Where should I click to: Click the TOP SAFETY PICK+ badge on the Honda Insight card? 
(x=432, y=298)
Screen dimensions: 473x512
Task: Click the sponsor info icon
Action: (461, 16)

-=-=-

● Task description
So that nothing differs from the original, transcribe all of the records above.

● Your solution
Where should I click to: Click the TOP SAFETY PICK+ badge on the Honda Insight card? 
(x=432, y=298)
Screen dimensions: 473x512
Task: Click the sponsor info icon
Action: (461, 16)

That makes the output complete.